** WHAT THIS TASK INVOLVES **
Using the material that follows, say how many lines contain the string "Open". Answer with a number only.

** SOURCE MATERIAL **
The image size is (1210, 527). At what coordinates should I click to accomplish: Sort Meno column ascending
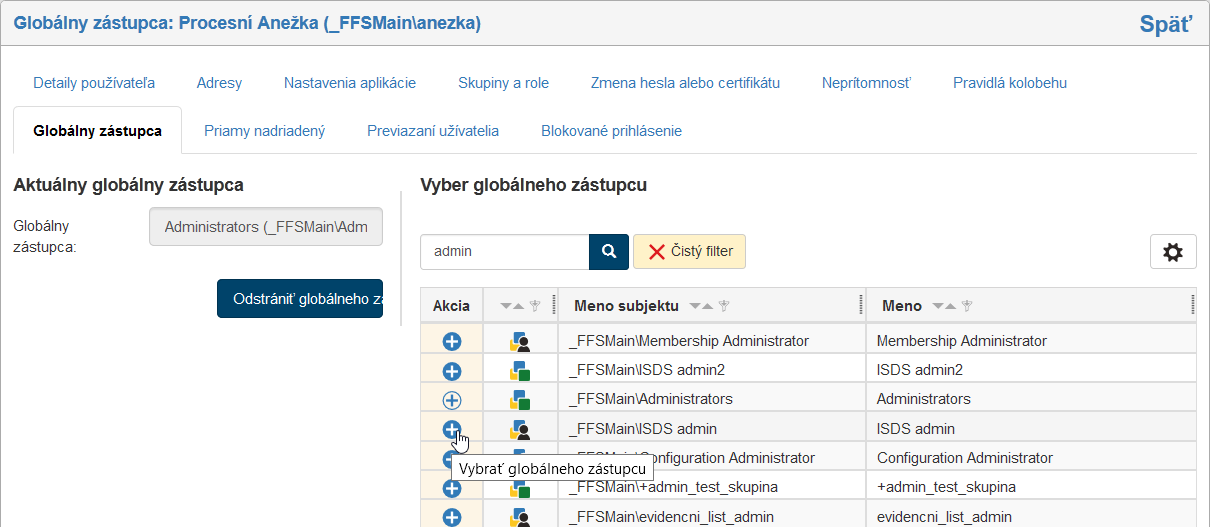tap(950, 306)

* * *

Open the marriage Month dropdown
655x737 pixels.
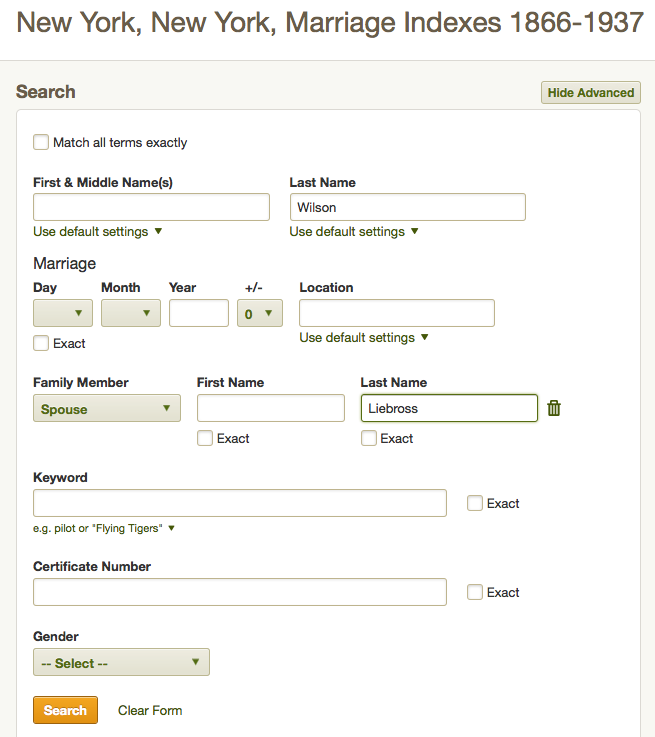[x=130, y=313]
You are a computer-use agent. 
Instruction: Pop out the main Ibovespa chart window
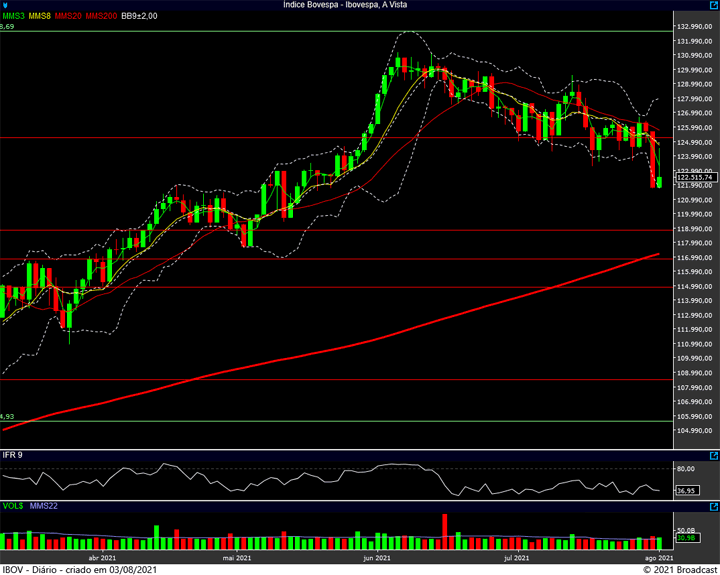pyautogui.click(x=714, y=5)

...

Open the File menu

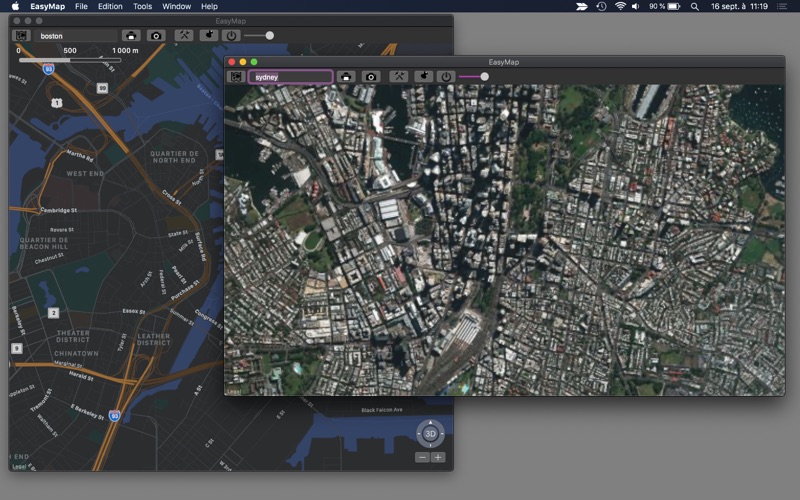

** EXERCISE RESULT **
2